Excerpted records START
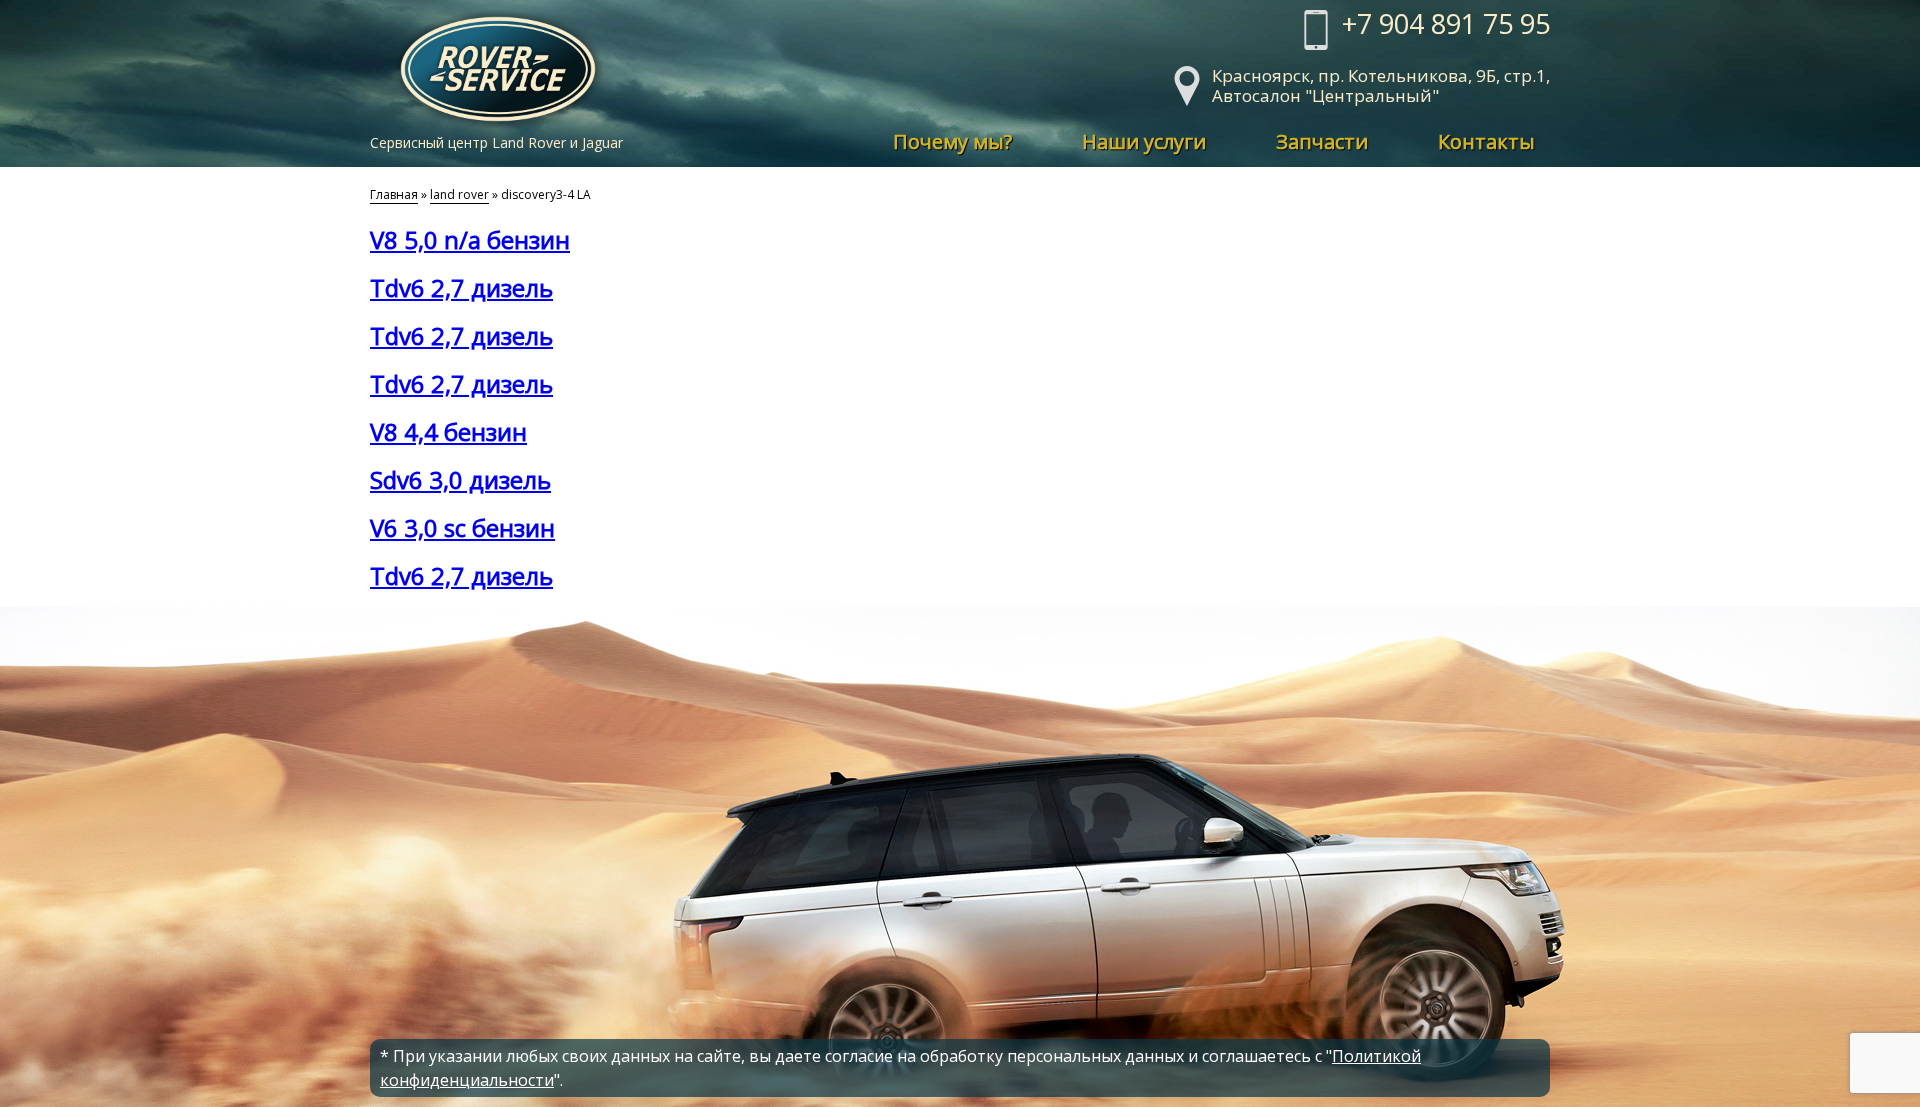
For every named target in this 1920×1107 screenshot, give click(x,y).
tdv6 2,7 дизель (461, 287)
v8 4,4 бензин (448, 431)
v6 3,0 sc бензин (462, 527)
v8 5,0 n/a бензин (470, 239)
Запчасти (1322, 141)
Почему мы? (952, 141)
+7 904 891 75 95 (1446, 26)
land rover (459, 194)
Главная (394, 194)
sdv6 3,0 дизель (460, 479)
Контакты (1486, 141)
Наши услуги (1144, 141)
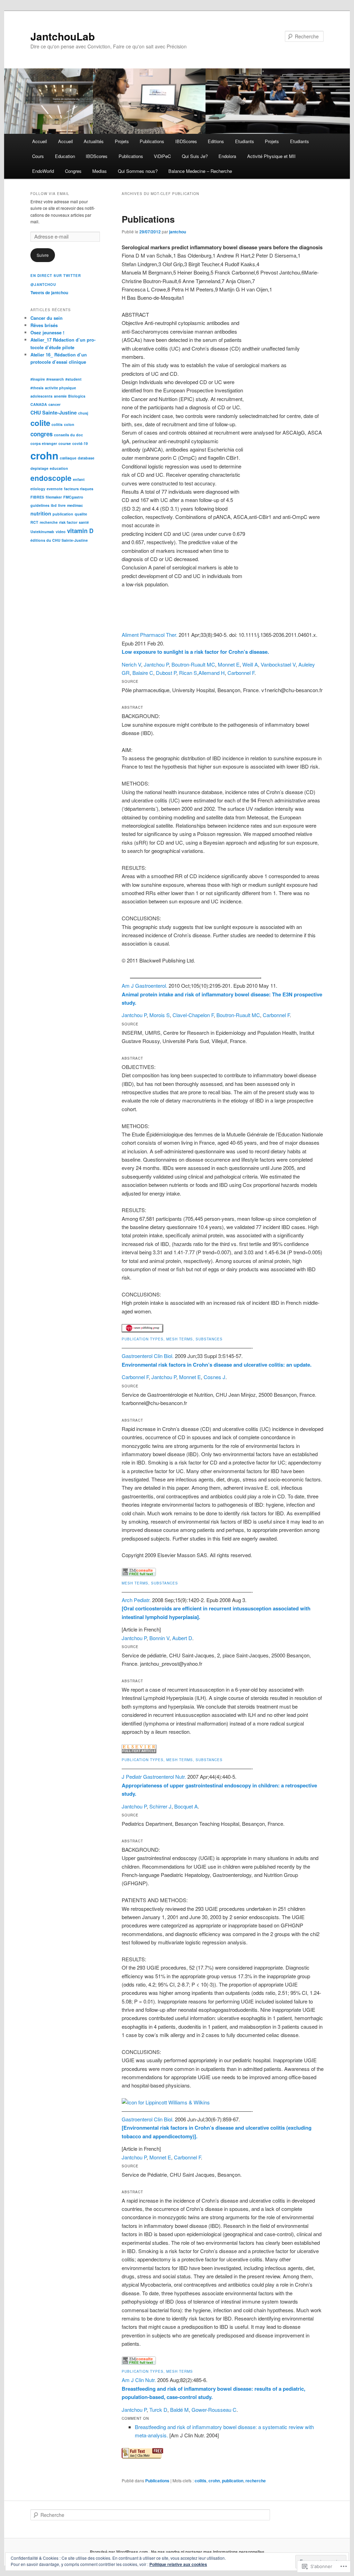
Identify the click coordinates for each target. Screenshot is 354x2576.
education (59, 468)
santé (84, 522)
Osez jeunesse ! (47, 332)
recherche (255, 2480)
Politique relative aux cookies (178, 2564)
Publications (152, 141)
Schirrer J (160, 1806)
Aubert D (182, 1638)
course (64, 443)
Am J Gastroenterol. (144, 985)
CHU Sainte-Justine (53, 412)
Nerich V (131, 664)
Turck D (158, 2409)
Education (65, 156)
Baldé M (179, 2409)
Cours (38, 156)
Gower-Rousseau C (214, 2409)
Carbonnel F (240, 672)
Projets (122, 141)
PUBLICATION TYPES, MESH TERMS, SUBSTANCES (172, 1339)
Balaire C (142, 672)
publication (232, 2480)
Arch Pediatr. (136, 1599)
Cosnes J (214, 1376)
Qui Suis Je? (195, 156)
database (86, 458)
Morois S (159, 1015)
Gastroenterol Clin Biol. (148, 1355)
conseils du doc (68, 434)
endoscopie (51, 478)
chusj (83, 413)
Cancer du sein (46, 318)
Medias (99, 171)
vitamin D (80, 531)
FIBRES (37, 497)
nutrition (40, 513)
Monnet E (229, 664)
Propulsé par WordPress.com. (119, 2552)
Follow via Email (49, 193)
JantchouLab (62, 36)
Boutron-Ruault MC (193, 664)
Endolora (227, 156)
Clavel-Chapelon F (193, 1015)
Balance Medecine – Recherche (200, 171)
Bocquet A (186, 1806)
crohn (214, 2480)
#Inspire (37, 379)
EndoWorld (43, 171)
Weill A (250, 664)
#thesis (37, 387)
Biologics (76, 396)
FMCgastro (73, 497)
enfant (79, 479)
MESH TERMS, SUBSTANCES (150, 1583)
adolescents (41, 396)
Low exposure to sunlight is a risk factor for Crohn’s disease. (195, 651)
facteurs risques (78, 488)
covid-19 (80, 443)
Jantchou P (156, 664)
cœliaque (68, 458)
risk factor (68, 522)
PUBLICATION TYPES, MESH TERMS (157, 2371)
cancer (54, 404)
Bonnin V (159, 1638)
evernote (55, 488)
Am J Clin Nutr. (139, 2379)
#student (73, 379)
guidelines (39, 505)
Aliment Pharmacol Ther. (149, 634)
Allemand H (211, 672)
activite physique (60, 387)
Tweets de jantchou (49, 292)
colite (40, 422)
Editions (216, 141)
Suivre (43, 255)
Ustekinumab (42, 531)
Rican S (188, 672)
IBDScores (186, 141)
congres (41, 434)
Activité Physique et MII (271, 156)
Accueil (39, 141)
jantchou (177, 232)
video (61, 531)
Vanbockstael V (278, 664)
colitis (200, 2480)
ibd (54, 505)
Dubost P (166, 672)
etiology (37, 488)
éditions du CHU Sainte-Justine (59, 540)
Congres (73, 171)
Excerpted records END
*Task item*
Return the records verbatim, minus pictures.

*Response area*
For every named target in this 1920×1107 screenshot, give click(x,y).
tdv6 2,7 дизель (461, 287)
v8 4,4 бензин (448, 431)
v6 3,0 sc бензин (462, 527)
v8 5,0 n/a бензин (470, 239)
Запчасти (1322, 141)
Почему мы? (952, 141)
+7 904 891 75 95 (1446, 26)
land rover (459, 194)
Главная (394, 194)
sdv6 3,0 дизель (460, 479)
Контакты (1486, 141)
Наши услуги (1144, 141)
Identify the click coordinates for each target. Screenshot is 354x2576.
education (59, 468)
santé (84, 522)
Osez jeunesse ! (47, 332)
recherche (255, 2480)
Politique relative aux cookies (178, 2564)
Publications (152, 141)
Schirrer J (160, 1806)
Aubert D (182, 1638)
course (64, 443)
Am J Gastroenterol. (144, 985)
CHU Sainte-Justine (53, 412)
Nerich V (131, 664)
Turck D (158, 2409)
Education (65, 156)
Baldé M (179, 2409)
Cours (38, 156)
Gower-Rousseau C (214, 2409)
Carbonnel F (240, 672)
Projets (122, 141)
PUBLICATION TYPES, MESH TERMS, SUBSTANCES (172, 1339)
Balaire C (142, 672)
publication (232, 2480)
Arch Pediatr. (136, 1599)
Cosnes J (214, 1376)
Qui Suis Je? (195, 156)
database (86, 458)
Morois S (159, 1015)
Gastroenterol Clin Biol. (148, 1355)
conseils du doc (68, 434)
endoscopie (51, 478)
chusj (83, 413)
Cancer du sein (46, 318)
Medias (99, 171)
vitamin D (80, 531)
FIBRES (37, 497)
nutrition (40, 513)
Monnet E (229, 664)
Propulsé par WordPress.com. (119, 2552)
Follow via Email (49, 193)
JantchouLab (62, 36)
Boutron-Ruault MC (193, 664)
Endolora (227, 156)
Clavel-Chapelon F (193, 1015)
Balance Medecine – Recherche (200, 171)
Bocquet A (186, 1806)
crohn (214, 2480)
#Inspire (37, 379)
EndoWorld (43, 171)
Weill A (250, 664)
#thesis (37, 387)
Biologics (76, 396)
FMCgastro (73, 497)
enfant (79, 479)
MESH TERMS, SUBSTANCES (150, 1583)
adolescents (41, 396)
Low exposure to sunlight is a risk factor for Crohn’s disease. (195, 651)
facteurs risques (78, 488)
covid-19 (80, 443)
Jantchou P (156, 664)
cœliaque (68, 458)
risk factor (68, 522)
PUBLICATION TYPES, MESH TERMS (157, 2371)
cancer (54, 404)
Bonnin V (159, 1638)
evernote (55, 488)
Am J Clin Nutr. (139, 2379)
#student (73, 379)
guidelines (39, 505)
Aliment Pharmacol Ther. (149, 634)
Allemand H (211, 672)
activite physique (60, 387)
Tweets de jantchou (49, 292)
colite (40, 422)
Editions (216, 141)
Suivre (43, 255)
Ustekinumab (42, 531)
Rican S (188, 672)
IBDScores (186, 141)
congres (41, 434)
Activité Physique et MII (271, 156)
Accueil (39, 141)
jantchou (177, 232)
video (61, 531)
Vanbockstael V (278, 664)
colitis (200, 2480)
ibd (54, 505)
Dubost P (166, 672)
etiology (37, 488)
éditions du CHU Sainte-Justine (59, 540)
Congres (73, 171)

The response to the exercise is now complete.